Após quase 15 anos de espera, a promessa feita pelo governador Romeu Zema (Novo) de concluir a obra do Hospital Regional de Divinópolis até setembro ressurge como um alívio à população, mas também com o peso do ceticismo de quem já viu esse filme antes. A obra, marcada por paralisações, promessas vazias e desrespeito à saúde pública, é símbolo de um problema crônico na região Centro-Oeste de Minas: a falta de leitos.
A conclusão da construção não é um presente, é uma obrigação. É o mínimo esperado depois de tanto tempo. Contudo, é preciso ir além da entrega da estrutura física. Um hospital parado, por mais moderno que seja, não salva vidas. A preocupação agora se volta ao que realmente importa: fazer a unidade funcionar.
Na audiência pública realizada na Câmara Municipal por iniciativa do vereador Rodyson do Zé Milton (PV), ficou claro que o desafio vai além do término da obra. Representantes das secretarias municipais de Trânsito (Settrans) e Obras (Semfop) apresentaram as intervenções necessárias no entorno do hospital. A Prefeitura assinou, na semana passada, o empréstimo de R$ 50 milhões para viabilizar melhorias fundamentais, como a ponte que ligará os bairros Realengo e Maria Peçanha, além de obras de acesso e infraestrutura viária. O recurso deverá contemplar desde os projetos arquitetônicos até a execução das obras, previstas para começarem no próximo ano.

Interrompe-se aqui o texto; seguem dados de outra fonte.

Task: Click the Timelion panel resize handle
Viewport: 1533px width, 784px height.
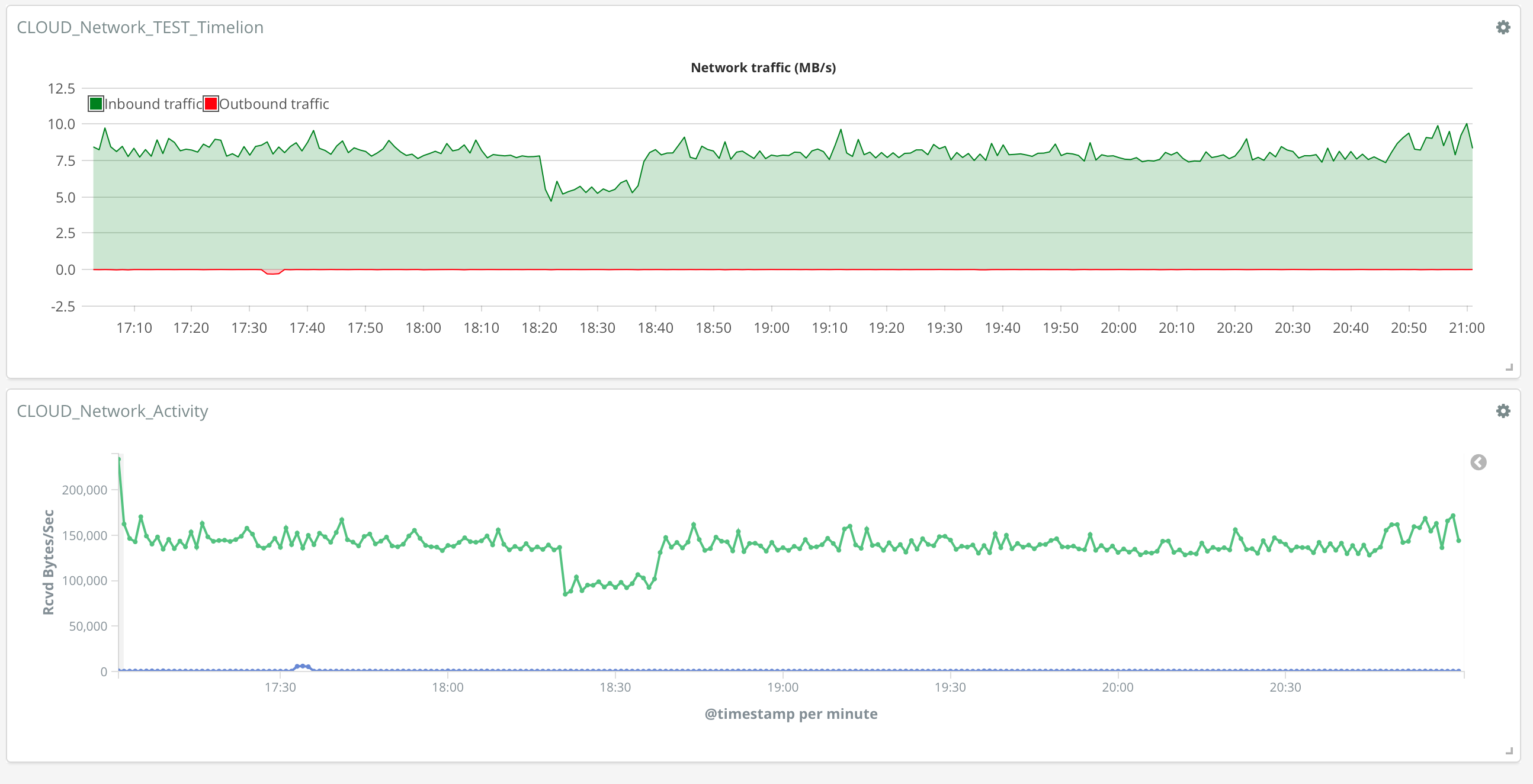Action: 1509,367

Do lado da administração, o governo federal será o responsável pela gestão da unidade. Ainda assim, o início do funcionamento depende de readequações técnicas e burocráticas, conforme dito na última visita técnica. Coincidência ou não, devendo entrar em funcionamento em ano eleitoral. A verdade é apenas uma: os dois lados vão querer reivindicar a paternidade da obra. Zema, pré-candidato à presidência, lavará as mãos para dizer que entregou a obra. Já Lula (PT), possível candidato à reeleição, também deverá se autoentitular o presidente que tirou o hospital do papel e fez funcionar. Agora, todos querem falar, mas quando a obra estava parada, ouvia-se apenas o silêncio.
Diante disso, a população tem todo o direito — e o dever — de cobrar. O hospital precisa sair do papel e entrar na rotina da cidade, com médicos, enfermeiros, equipamentos, insumos e dignidade. A saúde não pode continuar sendo palco de palanques. Chega.
São anos e anos de espera. Quantas vidas poderiam ter sido salvas? Imagina um Hospital Regional funcionando em meio à pandemia? Infelizmente, a construção se estendeu, o que é banalmente normalizado no Brasil. Os repasses do governo estadual pararam em 2016, na gestão de Fernando Pimentel (PT) e a estrutura só não ficou no limbo porque a Prefeitura ainda assegurou vigilância para proteger o patrimônio. Com isso, o hospital, dos quase dez hospitais regionais que ficaram parados, se tornou um dos mais preservados —um alívio em meio às notícias ruins.
Divinópolis e região merecem um hospital que funcione, atenda com qualidade, e honre a história de quem há mais de uma década espera por isso. Mais do que prometer, é hora de cumprir. E mais do que entregar paredes, é hora de abrir portas.